ASSIGNMENT: From the listing below, copy only the lines running from the line that contains "Click the Seattle-Tacoma" to the line that contains "The height and", both included.

RECORDED INFORMATION:
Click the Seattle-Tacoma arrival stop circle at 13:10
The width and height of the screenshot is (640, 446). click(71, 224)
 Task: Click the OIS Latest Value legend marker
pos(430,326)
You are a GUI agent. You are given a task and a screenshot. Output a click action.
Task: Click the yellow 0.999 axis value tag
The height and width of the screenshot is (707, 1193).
--
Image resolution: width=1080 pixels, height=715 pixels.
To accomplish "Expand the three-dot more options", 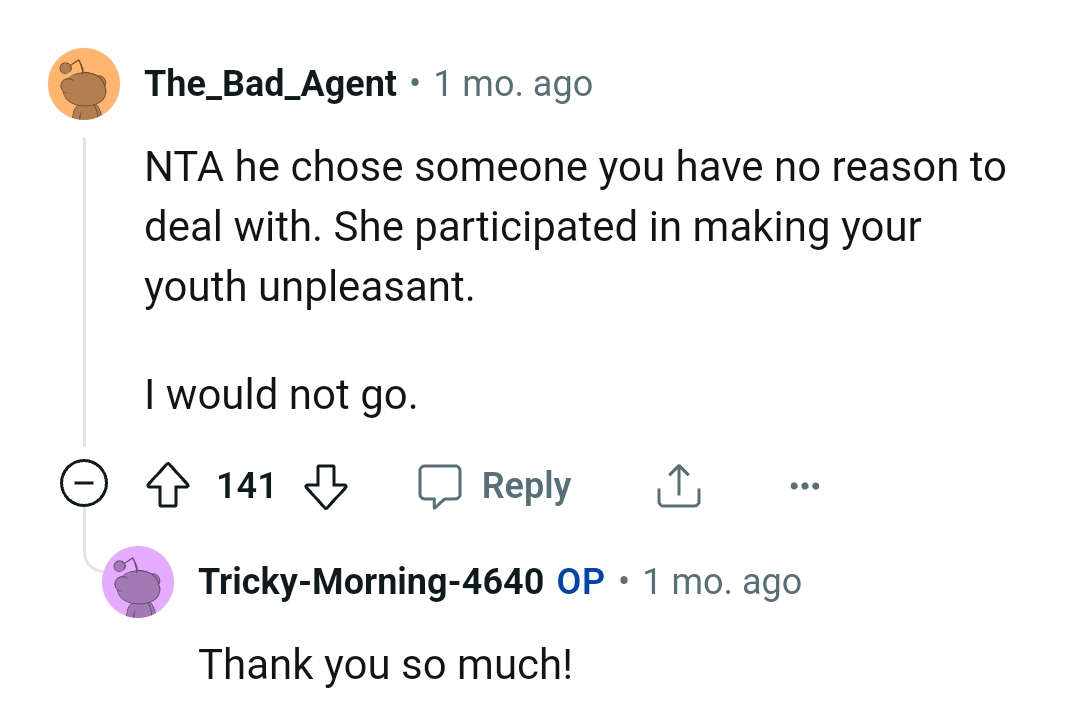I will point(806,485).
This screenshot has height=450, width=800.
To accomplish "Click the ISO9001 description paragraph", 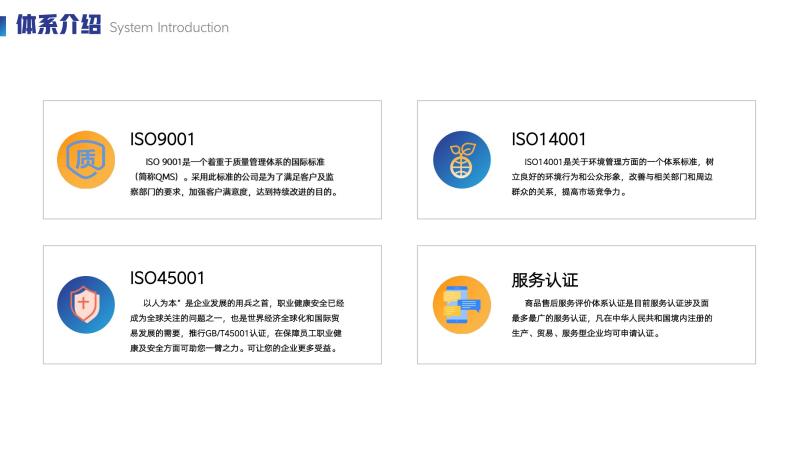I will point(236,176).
* * *
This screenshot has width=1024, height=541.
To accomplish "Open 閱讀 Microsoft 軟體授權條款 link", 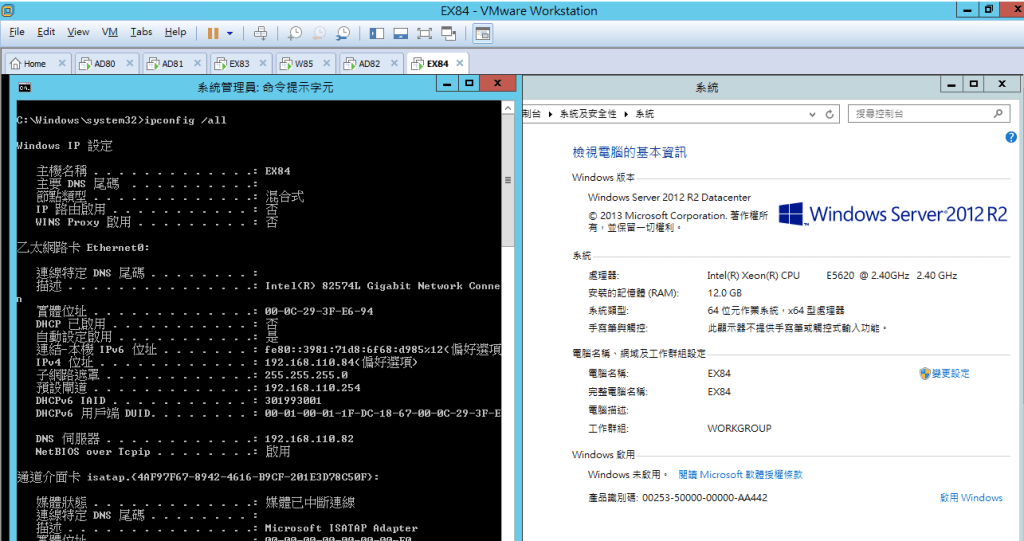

RESPONSE TO THE TASK:
Click the Seattle-Tacoma arrival stop circle at 13:10
The width and height of the screenshot is (640, 446). click(71, 224)
 Task: Click the OIS Latest Value legend marker
pos(430,326)
You are a GUI agent. You are given a task and a screenshot. Output a click action.
Task: Click the yellow 0.999 axis value tag
The height and width of the screenshot is (707, 1193).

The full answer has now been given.